DBH is only five years old, created when D.C. merged the Department of Mental Health with the Addiction Prevention and Recovery Administration. This was part of a national trend to combine mental health and substance use disorder treatment, since there is often substantial overlap. In D.C., as in many other jurisdictions, the addiction treatment arm was the much smaller of the two. 

The five substance abuse officials City Paper interviewed describe the environment during the SBIRT pilot as hostile, with serious tensions between the two components as mental health rose to dominance. Two of them said, in separate interviews, that “it was less of a merger and more of a takeover.” But all admit that the power dynamic was inevitable, given their respective sizes.

All five also said that there were instances where mental health leadership overruled substance abuse leadership in ways that they felt neglected the differences between addiction and mental health treatment. As one says, “they tried to hammer a round peg into a square hole—tried to make everything mental health-like. Certainly, there are many intersections; many people in addiction are also dealing with depression and anxiety. Some have SPMIs [serious and persistent mental illnesses], but that’s far from the majority.”

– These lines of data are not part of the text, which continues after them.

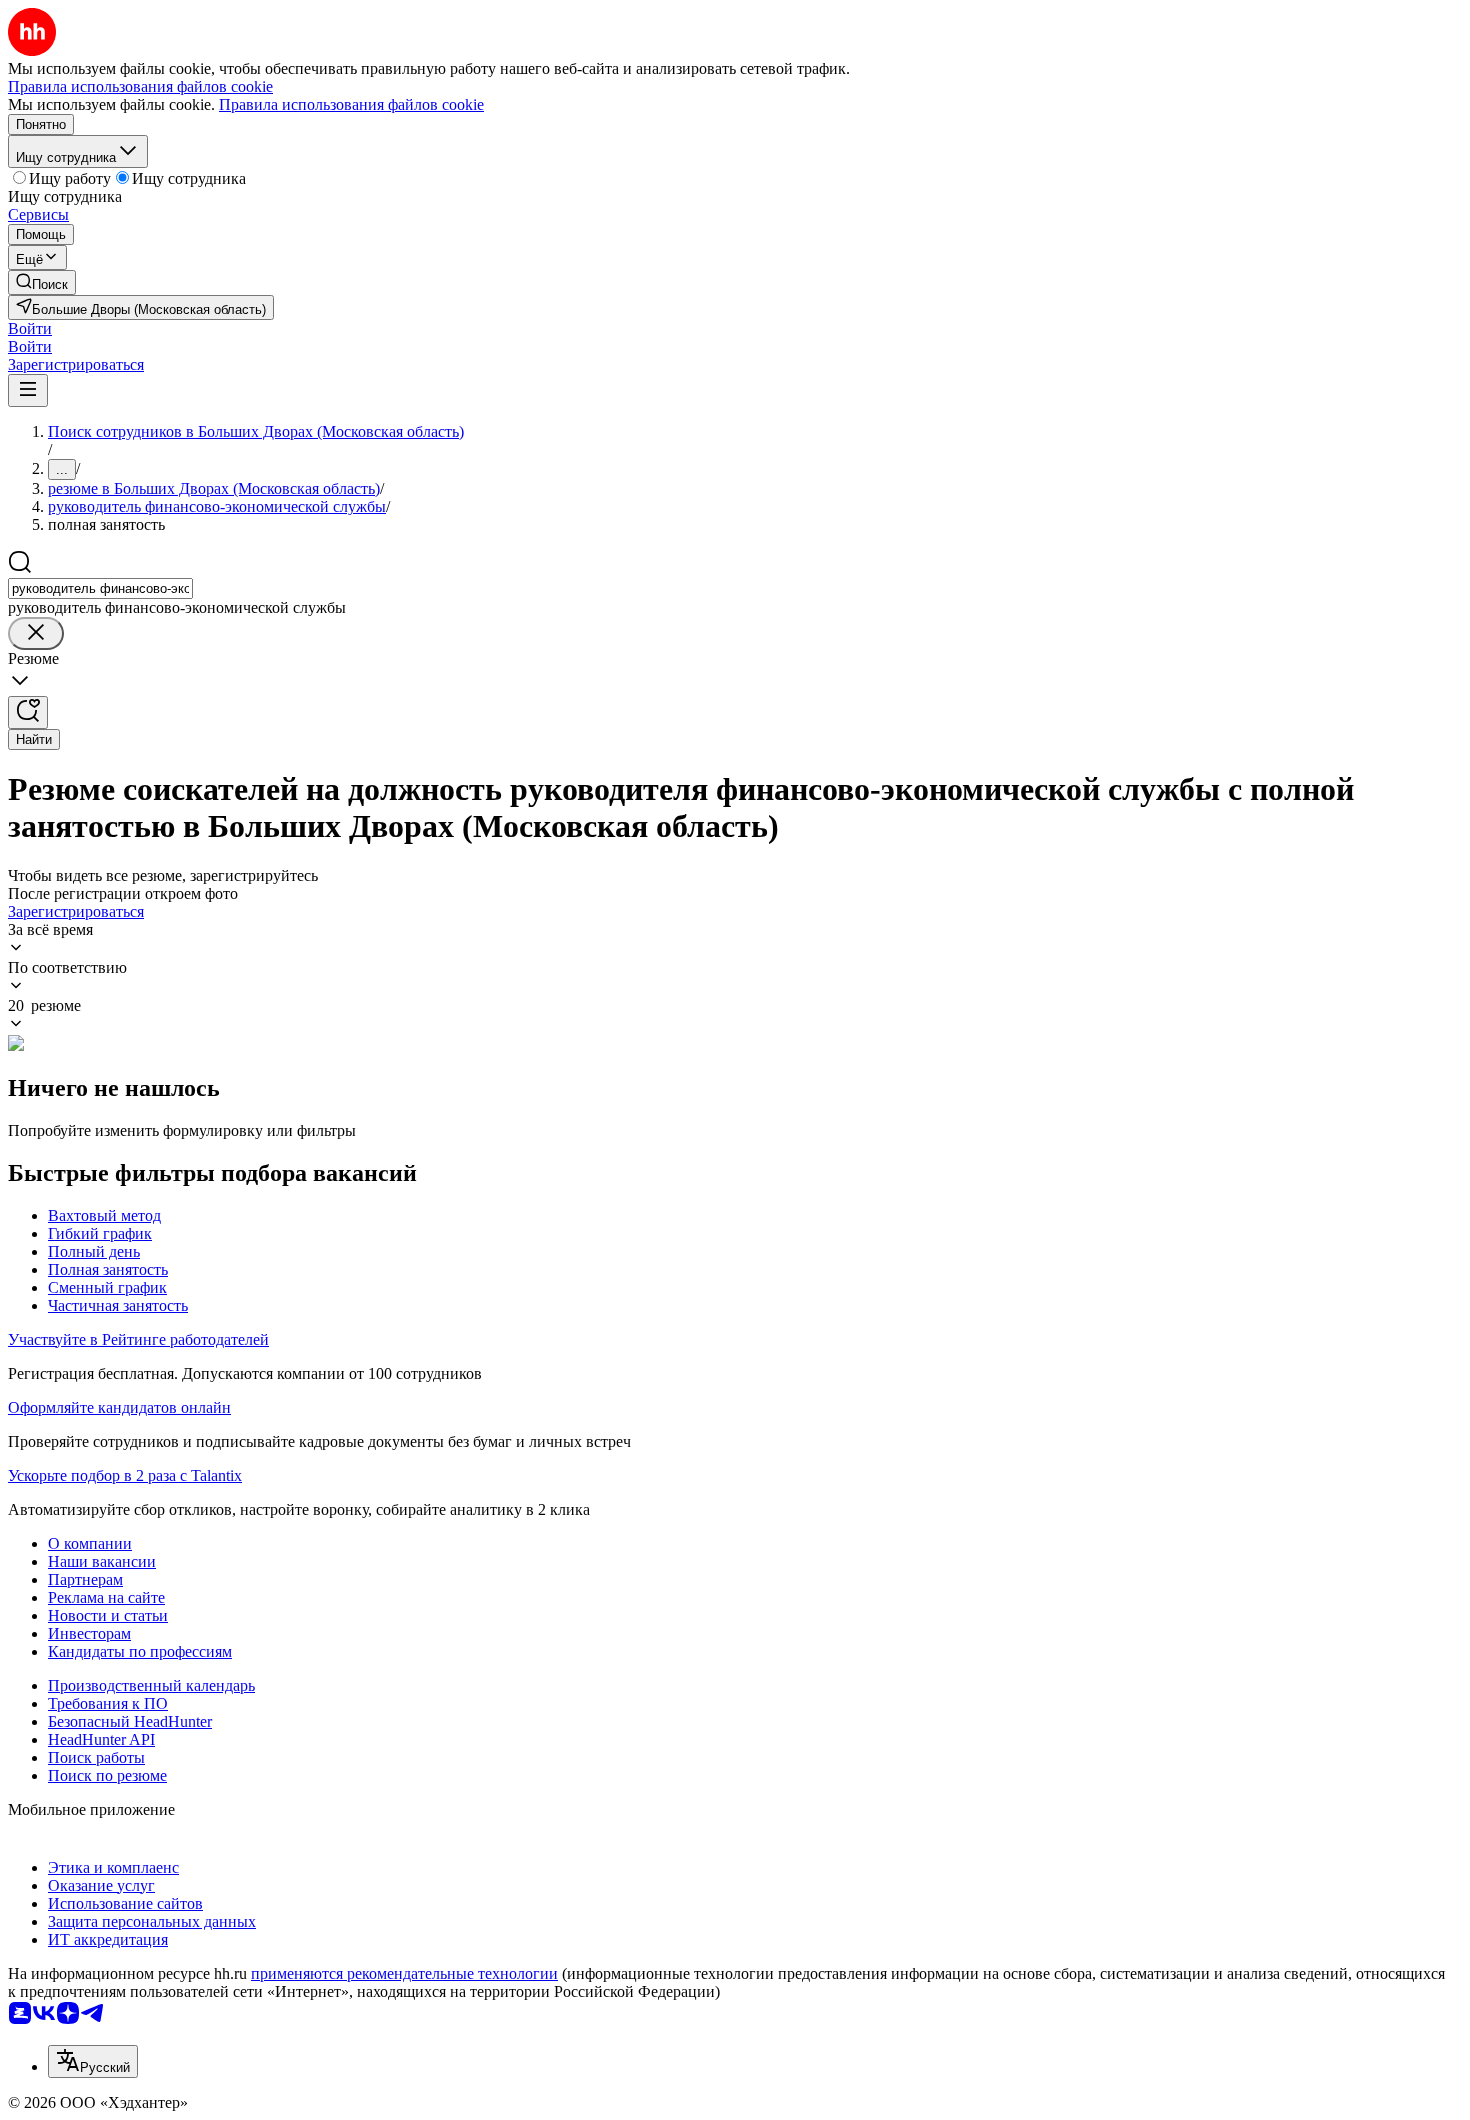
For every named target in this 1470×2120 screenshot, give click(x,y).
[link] (42, 282)
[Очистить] (36, 633)
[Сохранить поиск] (28, 712)
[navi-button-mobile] (28, 390)
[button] (30, 328)
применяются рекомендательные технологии (404, 1973)
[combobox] (100, 588)
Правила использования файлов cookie (351, 104)
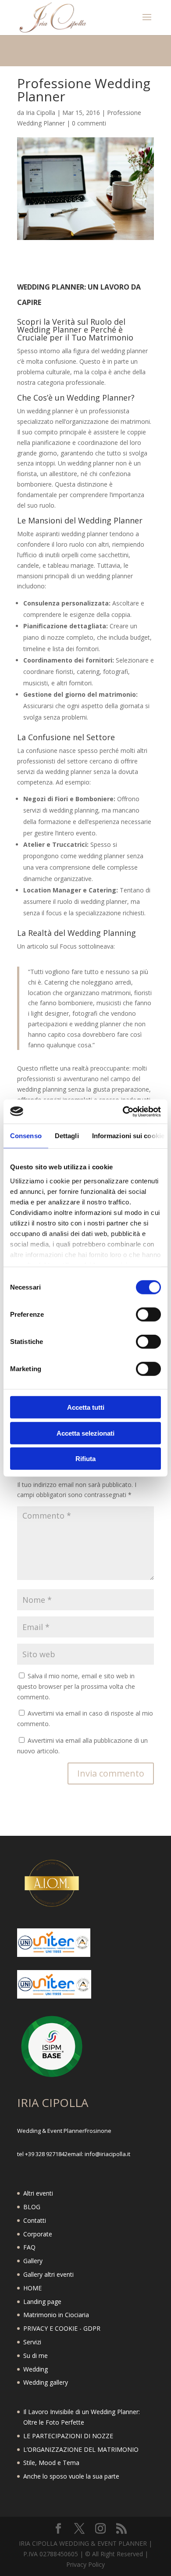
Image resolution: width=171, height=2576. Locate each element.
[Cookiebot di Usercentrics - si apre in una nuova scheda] (123, 1111)
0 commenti (89, 123)
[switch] (148, 1315)
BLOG (31, 2207)
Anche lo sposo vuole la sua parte (71, 2476)
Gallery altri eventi (48, 2274)
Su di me (35, 2355)
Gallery (33, 2261)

And substance abuse outreach may have been one of those instances. One official explained, “With mental health, people reach out. They call hotlines. Substance use comes with stigma, so they’re less likely to reach out—they’re afraid they’ll be arrested. Some are on probation. Some have jobs and don’t know who they’ll run into. So that’s why you do outreach. You go to people and understand their circumstances and figure out what they need to get into care. Outreach really plummeted [during Royster’s tenure]. People in mental health didn’t understand the value of it.”

Royster says she worked “very hard to have one DBH not a mental health side and a SUD [substance use disorder] side.” 

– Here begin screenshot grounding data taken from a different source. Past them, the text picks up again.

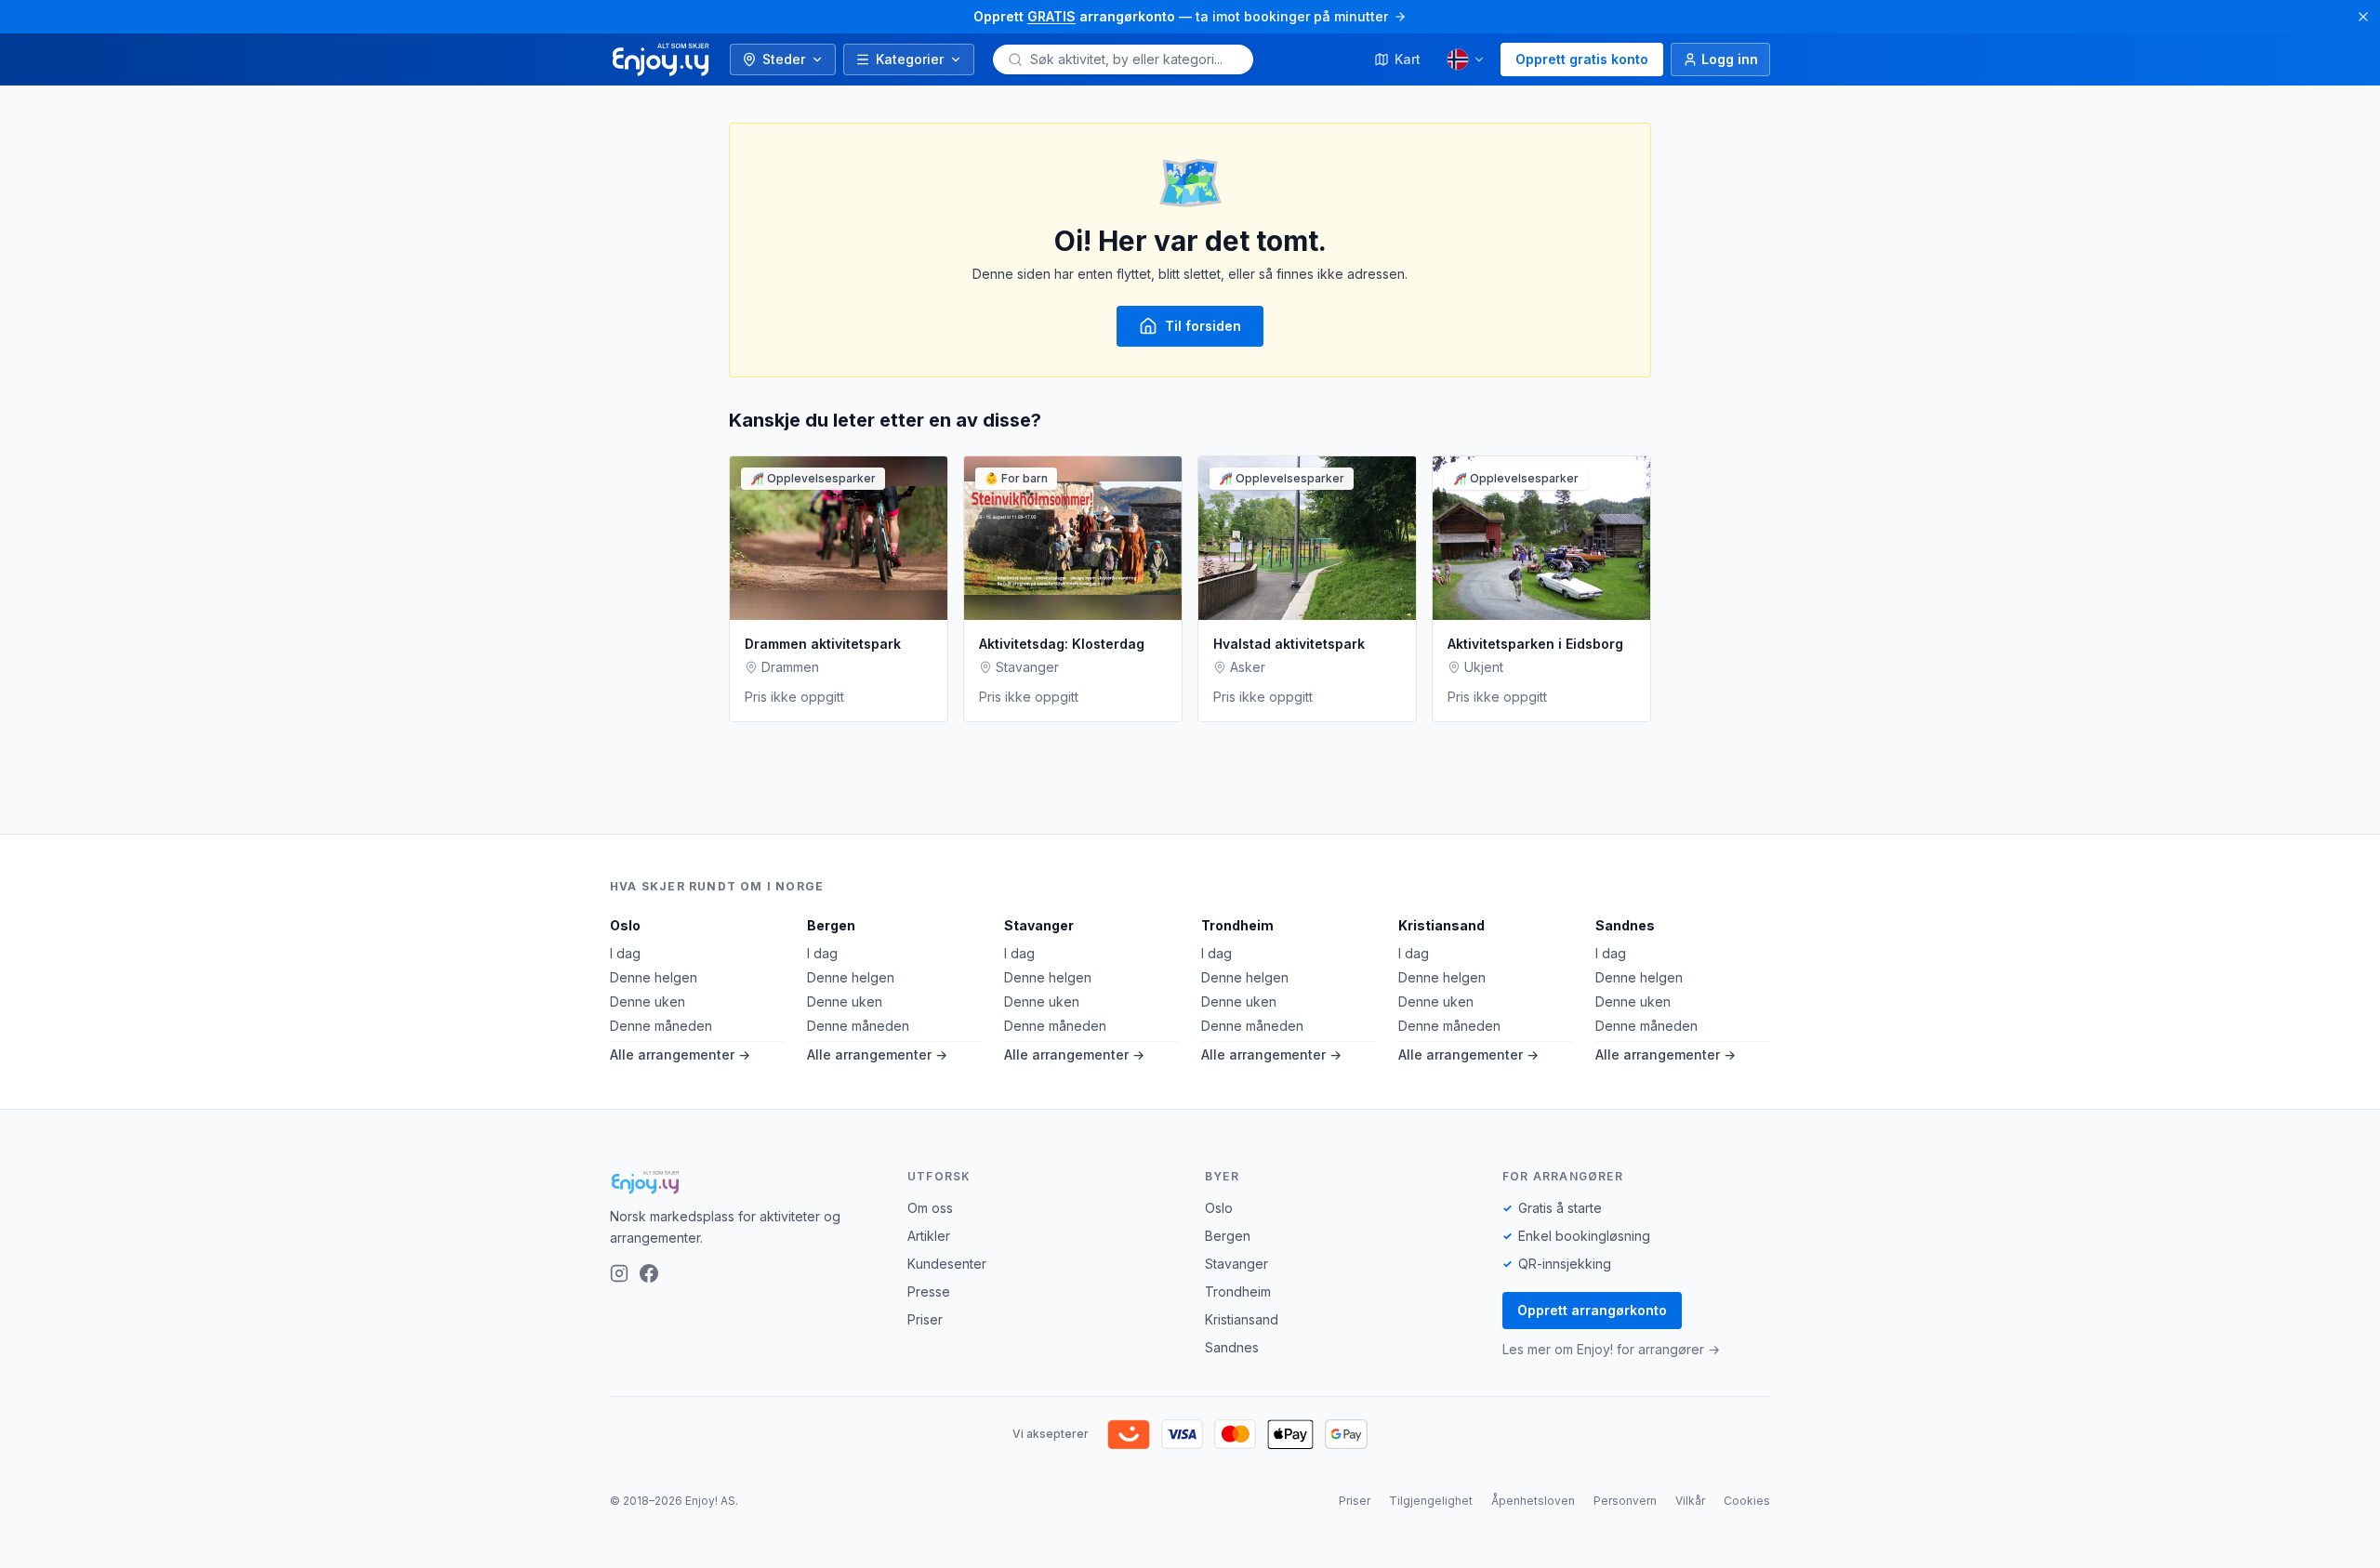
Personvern (1625, 1501)
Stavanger (1039, 925)
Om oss (930, 1208)
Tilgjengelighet (1431, 1501)
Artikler (928, 1236)
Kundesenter (946, 1264)
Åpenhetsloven (1533, 1501)
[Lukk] (2363, 17)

There are also more mundane reasons SBIRT ended. Three of the DBH officials City Paper spoke with and retired Deputy Fire Chief Sa’adah say they think it ended due to personal conflicts and what one described as “deep-seated resentment of working with other agencies at DBH.” Another former member of DBH leadership let out a long sigh as she recounted the tension around the program: “You know how people get when they get threatened. It’s not about you. People are dying.”

In the near future, the District will have an exciting, new program to connect people who have overdosed with treatment. For much of the past year, the Department of Health and the Department of Behavioral Health have been gearing up for a pilot that will connect overdosees with treatment in the emergency room, and if the person declines treatment in the ER, they will send peer outreach workers to follow up a day or two after the person is discharged. Michael Kharfen of the Department of Health says that he hopes the pilot will begin offering treatment in April or May. Unlike the Heroin SBIRT, the program only takes in those who come to the emergency room, which Kharfen says is an obstacle they are working to solve, because currently as many as half of people who EMS treats for overdoses decline to be transported to the hospital.

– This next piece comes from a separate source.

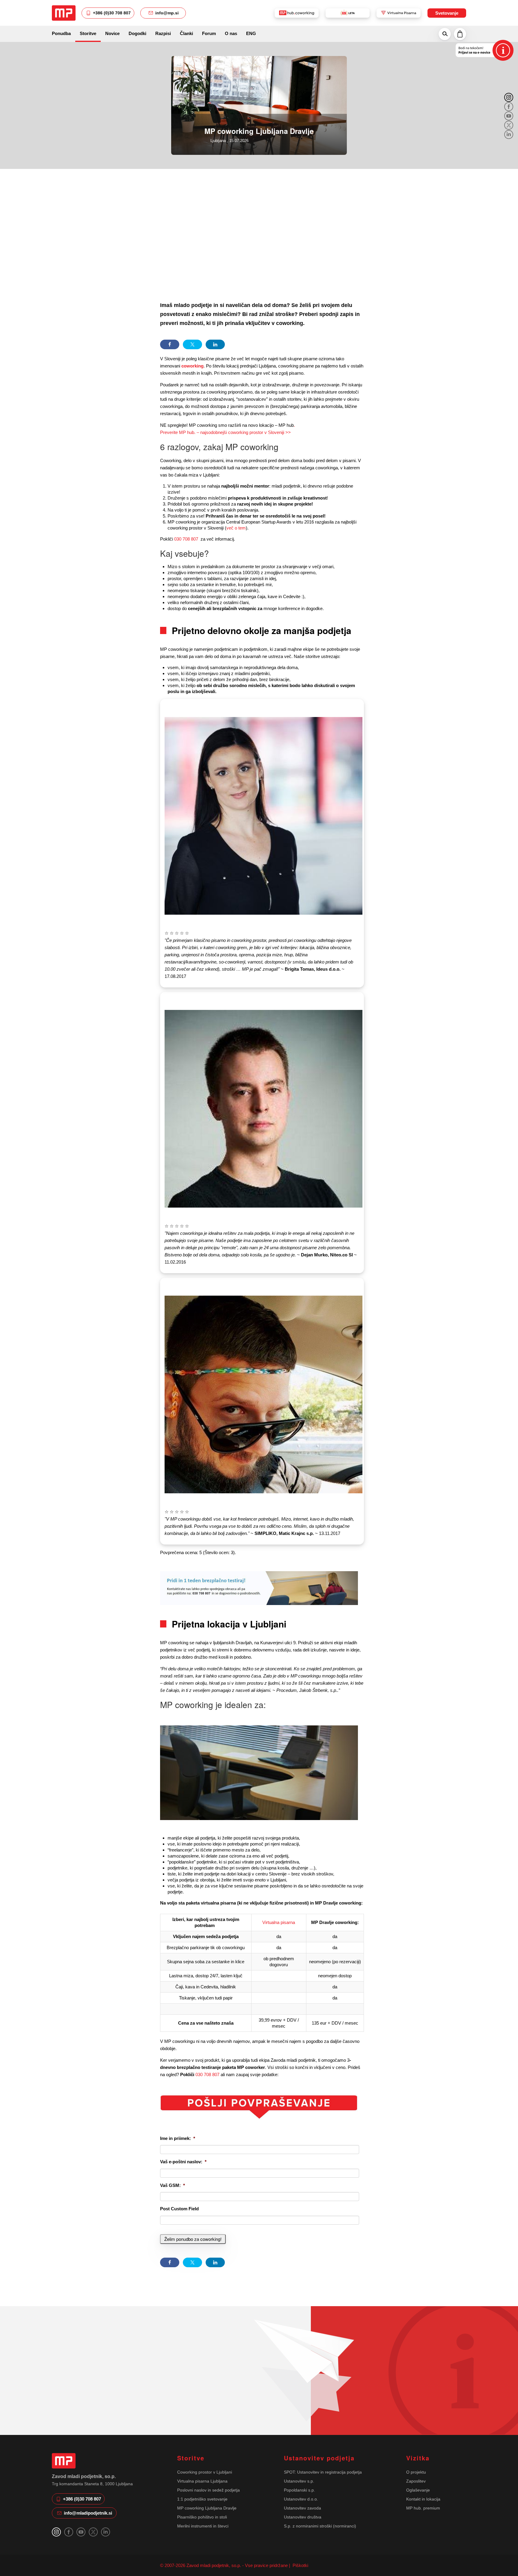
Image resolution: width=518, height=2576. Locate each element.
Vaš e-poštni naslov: (183, 2161)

The past may prove instructive.

Sa’adah says the bickering that killed the SBIRT program gets at a larger problem with how the District handles collaboration. “The interagency and interdisciplinary approach [was] absolutely the most effective way to address our ongoing overdose crises in D.C.,” he says. “However, what was lacking in [the SBIRT pilots and the Heroin Working Group] was the ongoing involvement of the deputy mayors of the relevant clusters.” He thinks that when communication broke down between the agencies involved, city leaders “should have stepped in and forced cooperation between the agency directors.” 

“That never happened,” he says, “so a promising approach to saving lives was thwarted by petty turf wars.”